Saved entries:
-*-

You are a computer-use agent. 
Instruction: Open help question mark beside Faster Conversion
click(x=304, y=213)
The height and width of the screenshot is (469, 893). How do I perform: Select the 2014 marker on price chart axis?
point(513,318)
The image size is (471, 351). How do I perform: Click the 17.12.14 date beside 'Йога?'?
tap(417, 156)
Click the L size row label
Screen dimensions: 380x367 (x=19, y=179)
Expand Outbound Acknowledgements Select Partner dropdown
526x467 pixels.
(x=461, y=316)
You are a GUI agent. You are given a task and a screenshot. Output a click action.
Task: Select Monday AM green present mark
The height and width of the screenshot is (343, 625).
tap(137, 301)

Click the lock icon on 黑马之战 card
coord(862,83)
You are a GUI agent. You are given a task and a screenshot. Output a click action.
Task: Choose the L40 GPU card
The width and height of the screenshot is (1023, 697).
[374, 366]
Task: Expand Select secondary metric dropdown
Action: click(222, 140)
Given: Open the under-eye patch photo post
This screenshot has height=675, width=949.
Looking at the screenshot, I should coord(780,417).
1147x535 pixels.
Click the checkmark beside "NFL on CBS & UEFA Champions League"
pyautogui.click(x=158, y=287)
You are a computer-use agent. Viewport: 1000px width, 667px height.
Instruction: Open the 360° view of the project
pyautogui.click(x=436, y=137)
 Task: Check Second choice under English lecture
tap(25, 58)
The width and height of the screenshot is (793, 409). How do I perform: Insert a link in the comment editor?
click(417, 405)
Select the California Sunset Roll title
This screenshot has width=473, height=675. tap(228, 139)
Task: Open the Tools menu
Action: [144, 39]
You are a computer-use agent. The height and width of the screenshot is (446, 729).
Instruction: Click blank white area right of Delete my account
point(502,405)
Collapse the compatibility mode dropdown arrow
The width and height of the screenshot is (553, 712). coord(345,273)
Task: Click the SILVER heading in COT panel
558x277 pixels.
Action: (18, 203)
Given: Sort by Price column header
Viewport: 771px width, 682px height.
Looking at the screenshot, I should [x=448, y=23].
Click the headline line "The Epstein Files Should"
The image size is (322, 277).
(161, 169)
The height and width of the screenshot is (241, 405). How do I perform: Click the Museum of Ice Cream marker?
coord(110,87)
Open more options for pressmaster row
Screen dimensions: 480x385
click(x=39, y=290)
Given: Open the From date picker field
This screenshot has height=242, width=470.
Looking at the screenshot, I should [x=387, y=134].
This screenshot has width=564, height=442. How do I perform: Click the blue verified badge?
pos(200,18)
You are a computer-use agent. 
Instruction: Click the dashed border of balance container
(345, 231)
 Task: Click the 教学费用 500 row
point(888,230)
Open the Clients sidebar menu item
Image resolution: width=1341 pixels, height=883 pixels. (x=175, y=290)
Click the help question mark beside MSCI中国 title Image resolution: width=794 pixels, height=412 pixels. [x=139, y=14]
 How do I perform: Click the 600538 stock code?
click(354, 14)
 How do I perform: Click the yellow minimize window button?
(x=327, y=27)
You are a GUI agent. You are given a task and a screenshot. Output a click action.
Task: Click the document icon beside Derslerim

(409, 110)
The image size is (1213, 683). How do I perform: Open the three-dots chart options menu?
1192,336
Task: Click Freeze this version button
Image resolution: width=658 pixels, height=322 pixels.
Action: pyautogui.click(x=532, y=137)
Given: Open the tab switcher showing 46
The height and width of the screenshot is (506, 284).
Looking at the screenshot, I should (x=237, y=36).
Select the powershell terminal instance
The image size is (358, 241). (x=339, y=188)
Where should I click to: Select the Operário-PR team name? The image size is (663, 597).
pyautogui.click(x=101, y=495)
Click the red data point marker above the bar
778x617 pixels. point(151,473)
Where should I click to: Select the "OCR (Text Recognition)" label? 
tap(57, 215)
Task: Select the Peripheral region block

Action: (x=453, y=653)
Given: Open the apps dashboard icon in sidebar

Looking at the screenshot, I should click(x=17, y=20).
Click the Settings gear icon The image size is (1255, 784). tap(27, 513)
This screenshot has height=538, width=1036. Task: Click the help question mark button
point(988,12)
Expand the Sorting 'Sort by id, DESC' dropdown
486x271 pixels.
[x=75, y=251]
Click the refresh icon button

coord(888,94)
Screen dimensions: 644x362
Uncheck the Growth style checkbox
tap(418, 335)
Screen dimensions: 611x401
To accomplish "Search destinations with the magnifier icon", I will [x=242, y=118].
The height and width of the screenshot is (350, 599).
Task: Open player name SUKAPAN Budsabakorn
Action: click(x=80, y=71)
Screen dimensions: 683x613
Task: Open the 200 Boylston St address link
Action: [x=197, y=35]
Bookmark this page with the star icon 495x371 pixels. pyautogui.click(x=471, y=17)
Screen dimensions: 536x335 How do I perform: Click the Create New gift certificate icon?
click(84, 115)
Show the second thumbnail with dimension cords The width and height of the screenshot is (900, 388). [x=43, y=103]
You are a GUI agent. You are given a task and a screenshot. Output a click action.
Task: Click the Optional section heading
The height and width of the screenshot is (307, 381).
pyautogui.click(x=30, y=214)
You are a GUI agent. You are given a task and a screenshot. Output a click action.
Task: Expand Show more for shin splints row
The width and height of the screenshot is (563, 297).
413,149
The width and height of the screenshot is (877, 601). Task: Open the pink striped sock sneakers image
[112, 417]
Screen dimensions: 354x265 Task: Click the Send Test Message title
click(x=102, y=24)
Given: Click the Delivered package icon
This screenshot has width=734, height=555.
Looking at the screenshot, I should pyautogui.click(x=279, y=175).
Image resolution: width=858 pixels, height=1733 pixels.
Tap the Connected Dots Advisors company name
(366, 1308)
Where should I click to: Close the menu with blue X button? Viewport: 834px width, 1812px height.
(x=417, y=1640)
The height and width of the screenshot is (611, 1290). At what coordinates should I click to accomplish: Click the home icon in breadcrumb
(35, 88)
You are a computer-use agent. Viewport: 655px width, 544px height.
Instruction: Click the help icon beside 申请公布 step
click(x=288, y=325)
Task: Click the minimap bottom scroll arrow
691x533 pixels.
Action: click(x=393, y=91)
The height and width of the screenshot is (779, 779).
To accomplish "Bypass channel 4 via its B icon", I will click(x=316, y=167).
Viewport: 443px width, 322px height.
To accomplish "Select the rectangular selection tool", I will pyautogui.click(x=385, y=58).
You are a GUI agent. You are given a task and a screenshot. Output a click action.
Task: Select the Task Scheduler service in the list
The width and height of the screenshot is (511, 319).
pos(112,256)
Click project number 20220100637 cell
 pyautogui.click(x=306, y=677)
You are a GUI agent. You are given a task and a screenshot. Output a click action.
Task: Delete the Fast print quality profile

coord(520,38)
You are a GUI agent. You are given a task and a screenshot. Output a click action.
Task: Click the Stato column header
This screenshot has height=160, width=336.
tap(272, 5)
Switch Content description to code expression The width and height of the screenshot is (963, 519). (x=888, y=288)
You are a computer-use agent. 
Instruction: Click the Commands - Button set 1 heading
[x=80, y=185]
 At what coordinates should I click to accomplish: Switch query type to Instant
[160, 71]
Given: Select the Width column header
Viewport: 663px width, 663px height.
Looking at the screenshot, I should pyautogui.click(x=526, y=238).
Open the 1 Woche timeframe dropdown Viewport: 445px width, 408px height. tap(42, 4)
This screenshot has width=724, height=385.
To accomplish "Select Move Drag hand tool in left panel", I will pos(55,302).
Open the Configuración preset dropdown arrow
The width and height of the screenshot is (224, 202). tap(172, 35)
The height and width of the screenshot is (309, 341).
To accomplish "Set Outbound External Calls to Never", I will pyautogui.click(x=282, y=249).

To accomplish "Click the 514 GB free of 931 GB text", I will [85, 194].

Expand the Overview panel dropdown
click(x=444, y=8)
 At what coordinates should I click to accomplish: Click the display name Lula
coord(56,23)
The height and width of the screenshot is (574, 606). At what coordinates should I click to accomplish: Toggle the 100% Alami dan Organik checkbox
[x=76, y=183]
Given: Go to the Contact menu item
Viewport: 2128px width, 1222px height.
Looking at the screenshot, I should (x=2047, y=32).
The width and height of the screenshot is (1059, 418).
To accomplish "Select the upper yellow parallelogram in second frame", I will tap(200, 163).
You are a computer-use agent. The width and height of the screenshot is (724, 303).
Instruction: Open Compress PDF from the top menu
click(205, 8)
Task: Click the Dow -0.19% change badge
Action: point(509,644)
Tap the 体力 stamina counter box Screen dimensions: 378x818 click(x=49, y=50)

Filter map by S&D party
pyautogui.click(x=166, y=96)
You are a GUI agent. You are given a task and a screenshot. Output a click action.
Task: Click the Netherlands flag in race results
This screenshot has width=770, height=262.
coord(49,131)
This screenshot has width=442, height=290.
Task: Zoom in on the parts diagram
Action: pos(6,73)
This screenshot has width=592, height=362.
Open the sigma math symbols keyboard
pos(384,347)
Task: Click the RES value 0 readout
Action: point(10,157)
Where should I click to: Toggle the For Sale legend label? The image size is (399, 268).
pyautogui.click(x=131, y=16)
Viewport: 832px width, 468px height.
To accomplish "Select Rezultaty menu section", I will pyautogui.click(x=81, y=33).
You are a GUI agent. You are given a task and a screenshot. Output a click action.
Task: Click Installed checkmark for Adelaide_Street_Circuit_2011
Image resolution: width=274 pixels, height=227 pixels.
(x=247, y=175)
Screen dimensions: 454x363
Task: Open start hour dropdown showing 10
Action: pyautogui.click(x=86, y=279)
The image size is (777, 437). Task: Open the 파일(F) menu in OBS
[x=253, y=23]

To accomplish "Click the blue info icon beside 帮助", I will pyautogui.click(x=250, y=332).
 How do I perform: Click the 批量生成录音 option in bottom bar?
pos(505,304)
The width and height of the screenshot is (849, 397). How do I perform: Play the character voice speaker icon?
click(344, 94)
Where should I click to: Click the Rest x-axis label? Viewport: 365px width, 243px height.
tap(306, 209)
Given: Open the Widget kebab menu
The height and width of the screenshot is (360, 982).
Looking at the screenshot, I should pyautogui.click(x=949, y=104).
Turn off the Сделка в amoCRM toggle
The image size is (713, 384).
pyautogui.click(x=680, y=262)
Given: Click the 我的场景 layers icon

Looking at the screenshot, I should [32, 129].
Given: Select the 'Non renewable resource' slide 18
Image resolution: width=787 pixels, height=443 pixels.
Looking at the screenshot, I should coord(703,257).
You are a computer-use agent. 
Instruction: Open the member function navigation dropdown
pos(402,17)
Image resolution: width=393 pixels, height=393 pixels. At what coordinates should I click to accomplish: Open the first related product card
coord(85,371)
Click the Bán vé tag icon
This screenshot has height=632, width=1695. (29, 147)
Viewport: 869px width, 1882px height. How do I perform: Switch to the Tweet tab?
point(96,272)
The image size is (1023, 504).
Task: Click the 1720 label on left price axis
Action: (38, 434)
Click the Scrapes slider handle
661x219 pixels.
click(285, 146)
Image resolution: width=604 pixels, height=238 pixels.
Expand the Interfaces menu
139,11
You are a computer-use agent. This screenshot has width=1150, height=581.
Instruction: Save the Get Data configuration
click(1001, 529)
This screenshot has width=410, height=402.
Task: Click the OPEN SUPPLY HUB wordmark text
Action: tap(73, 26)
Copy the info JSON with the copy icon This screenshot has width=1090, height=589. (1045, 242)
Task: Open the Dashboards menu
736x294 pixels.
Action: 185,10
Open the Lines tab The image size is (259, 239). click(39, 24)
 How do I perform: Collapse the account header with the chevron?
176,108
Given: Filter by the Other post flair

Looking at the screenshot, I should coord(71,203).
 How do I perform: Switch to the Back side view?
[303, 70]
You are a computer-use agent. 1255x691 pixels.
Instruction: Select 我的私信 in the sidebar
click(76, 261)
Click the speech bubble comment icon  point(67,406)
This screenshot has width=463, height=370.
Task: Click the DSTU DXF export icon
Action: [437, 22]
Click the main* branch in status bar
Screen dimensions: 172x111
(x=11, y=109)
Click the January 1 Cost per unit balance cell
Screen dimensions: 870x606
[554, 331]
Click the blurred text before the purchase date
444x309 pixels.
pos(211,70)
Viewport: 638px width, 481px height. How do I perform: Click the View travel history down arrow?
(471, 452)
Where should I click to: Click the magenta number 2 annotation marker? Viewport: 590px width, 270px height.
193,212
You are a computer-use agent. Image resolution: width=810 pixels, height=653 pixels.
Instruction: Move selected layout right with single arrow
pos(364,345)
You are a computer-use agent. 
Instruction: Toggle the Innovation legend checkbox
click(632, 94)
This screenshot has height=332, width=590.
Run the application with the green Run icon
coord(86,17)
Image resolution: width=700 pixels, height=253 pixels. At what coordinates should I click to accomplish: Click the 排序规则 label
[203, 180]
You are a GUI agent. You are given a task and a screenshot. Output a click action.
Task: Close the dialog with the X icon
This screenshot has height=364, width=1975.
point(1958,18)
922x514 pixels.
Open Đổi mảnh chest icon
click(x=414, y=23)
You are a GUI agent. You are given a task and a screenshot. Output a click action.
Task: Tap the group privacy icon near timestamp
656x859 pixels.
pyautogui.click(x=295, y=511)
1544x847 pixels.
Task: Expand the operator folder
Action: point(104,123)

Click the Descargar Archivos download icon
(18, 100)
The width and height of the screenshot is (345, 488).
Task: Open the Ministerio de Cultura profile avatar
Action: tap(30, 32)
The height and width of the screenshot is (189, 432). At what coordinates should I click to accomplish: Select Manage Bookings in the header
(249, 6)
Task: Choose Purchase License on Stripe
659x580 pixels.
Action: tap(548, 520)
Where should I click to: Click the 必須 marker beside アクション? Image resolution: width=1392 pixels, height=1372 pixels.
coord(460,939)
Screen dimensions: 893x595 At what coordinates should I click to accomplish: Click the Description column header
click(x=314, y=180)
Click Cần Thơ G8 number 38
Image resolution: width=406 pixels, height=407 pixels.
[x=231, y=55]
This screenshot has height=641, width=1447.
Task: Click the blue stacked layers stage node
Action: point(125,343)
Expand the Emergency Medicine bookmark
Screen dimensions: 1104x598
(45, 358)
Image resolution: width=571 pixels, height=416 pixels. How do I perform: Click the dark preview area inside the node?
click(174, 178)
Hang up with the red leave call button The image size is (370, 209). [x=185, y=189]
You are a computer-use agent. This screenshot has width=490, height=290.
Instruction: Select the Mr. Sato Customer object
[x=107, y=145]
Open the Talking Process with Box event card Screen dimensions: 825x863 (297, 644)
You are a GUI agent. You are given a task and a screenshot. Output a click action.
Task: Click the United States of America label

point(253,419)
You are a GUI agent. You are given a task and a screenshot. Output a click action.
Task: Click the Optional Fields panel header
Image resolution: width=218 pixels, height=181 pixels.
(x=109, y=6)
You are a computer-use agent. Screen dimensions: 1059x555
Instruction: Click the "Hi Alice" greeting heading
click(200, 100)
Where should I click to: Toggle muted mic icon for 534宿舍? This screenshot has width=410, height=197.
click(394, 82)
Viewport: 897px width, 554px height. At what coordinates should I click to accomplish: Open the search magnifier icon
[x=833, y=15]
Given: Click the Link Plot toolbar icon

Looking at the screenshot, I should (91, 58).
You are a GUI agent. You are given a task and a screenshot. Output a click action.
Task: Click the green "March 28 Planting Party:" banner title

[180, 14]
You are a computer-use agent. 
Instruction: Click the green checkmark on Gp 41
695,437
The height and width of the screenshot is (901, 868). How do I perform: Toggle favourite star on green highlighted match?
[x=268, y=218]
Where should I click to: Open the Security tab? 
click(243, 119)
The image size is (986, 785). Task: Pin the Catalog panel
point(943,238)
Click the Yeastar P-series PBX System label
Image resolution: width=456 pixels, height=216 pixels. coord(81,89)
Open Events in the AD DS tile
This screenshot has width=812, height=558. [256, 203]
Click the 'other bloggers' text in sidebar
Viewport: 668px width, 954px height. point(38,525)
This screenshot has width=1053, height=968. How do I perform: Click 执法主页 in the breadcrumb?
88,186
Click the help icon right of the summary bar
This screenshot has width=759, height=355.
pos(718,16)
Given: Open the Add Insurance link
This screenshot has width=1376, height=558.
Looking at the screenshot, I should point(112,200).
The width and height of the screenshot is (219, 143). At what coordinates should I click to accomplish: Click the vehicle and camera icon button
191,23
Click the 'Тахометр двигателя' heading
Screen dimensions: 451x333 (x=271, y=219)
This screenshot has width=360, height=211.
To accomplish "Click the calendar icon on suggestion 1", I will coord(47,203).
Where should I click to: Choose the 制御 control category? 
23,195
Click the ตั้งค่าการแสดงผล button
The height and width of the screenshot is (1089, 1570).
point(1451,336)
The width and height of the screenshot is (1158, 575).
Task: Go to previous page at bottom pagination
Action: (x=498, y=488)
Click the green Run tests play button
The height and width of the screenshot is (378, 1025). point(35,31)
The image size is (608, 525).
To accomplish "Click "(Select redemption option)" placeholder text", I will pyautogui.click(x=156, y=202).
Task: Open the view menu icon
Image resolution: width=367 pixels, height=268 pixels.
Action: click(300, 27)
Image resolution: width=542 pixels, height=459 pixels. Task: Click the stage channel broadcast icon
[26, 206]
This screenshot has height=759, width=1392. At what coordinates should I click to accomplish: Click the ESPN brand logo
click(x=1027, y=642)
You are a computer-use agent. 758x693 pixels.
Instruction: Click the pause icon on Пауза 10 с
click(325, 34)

-*-

What the task requires:
Using the records above, restate word for word the lines from the one with "Image resolution: width=787" through the one with "Click the main* branch in status bar", both included.

Task response:
Image resolution: width=787 pixels, height=443 pixels.
Looking at the screenshot, I should coord(703,257).
You are a computer-use agent. 
Instruction: Open the member function navigation dropdown
pos(402,17)
Image resolution: width=393 pixels, height=393 pixels. At what coordinates should I click to accomplish: Open the first related product card
coord(85,371)
Click the Bán vé tag icon
This screenshot has height=632, width=1695. (29, 147)
Viewport: 869px width, 1882px height. How do I perform: Switch to the Tweet tab?
point(96,272)
The image size is (1023, 504).
Task: Click the 1720 label on left price axis
Action: (38, 434)
Click the Scrapes slider handle
661x219 pixels.
click(285, 146)
Image resolution: width=604 pixels, height=238 pixels.
Expand the Interfaces menu
139,11
You are a computer-use agent. This screenshot has width=1150, height=581.
Instruction: Save the Get Data configuration
click(1001, 529)
This screenshot has width=410, height=402.
Task: Click the OPEN SUPPLY HUB wordmark text
Action: tap(73, 26)
Copy the info JSON with the copy icon This screenshot has width=1090, height=589. (1045, 242)
Task: Open the Dashboards menu
736x294 pixels.
Action: 185,10
Open the Lines tab The image size is (259, 239). click(39, 24)
 How do I perform: Collapse the account header with the chevron?
176,108
Given: Filter by the Other post flair

Looking at the screenshot, I should coord(71,203).
 How do I perform: Switch to the Back side view?
[303, 70]
You are a computer-use agent. 1255x691 pixels.
Instruction: Select 我的私信 in the sidebar
click(76, 261)
Click the speech bubble comment icon  point(67,406)
This screenshot has width=463, height=370.
Task: Click the DSTU DXF export icon
Action: [437, 22]
Click the main* branch in status bar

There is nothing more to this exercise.